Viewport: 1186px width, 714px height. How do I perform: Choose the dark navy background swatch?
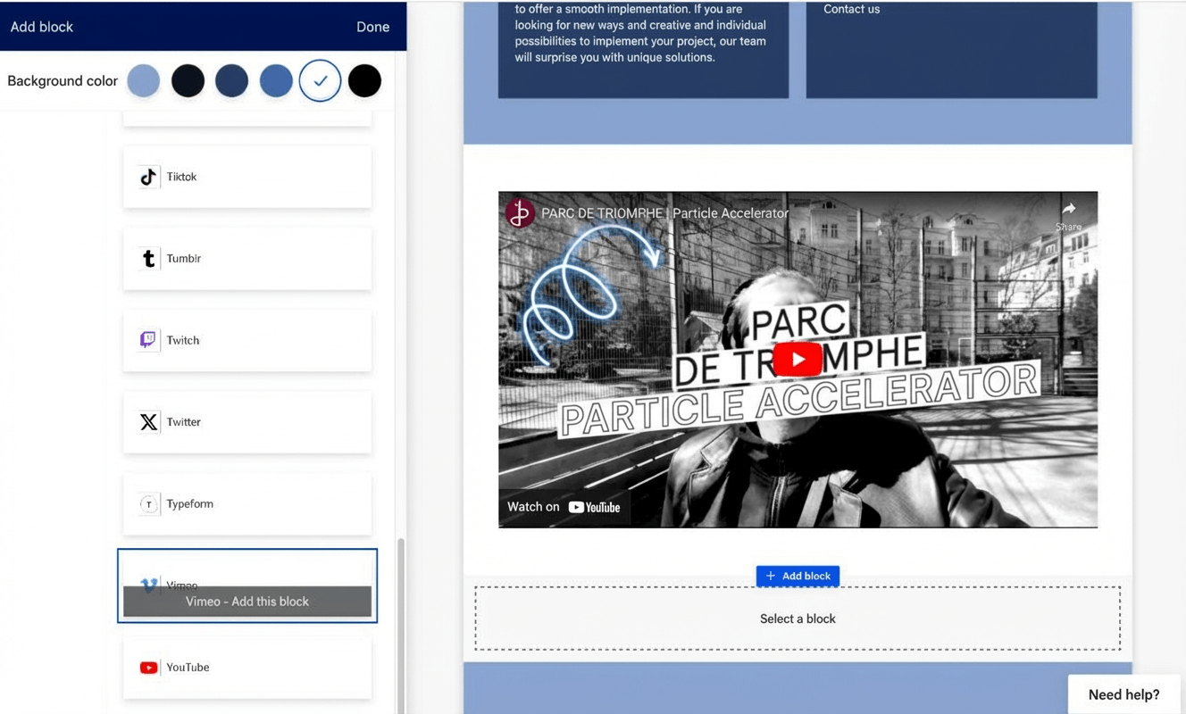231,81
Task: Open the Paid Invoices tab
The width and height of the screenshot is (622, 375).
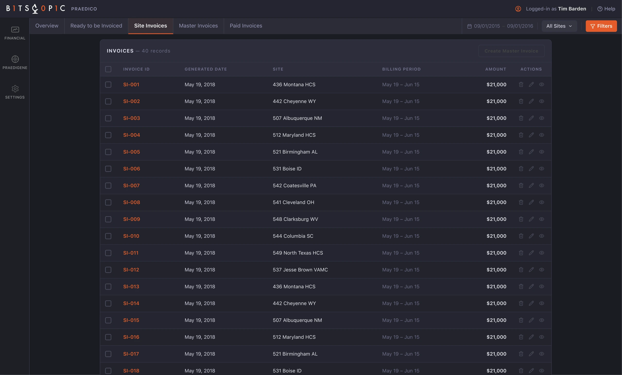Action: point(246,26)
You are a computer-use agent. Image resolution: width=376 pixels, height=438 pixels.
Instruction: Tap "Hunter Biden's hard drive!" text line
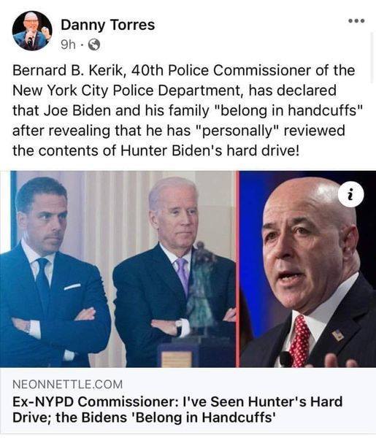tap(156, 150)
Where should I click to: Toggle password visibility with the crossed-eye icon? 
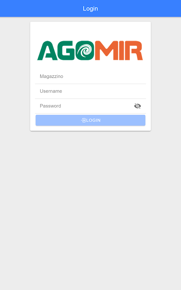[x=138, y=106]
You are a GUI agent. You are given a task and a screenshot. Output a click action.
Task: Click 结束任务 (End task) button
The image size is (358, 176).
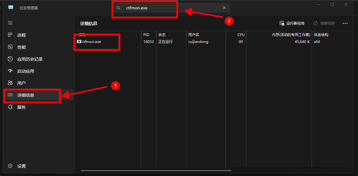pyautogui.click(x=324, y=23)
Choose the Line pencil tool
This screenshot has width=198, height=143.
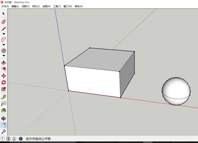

-----

Task prompt -
Once each line with "agent" in the entries is counted, state the total and nothing else.

Completed task -
2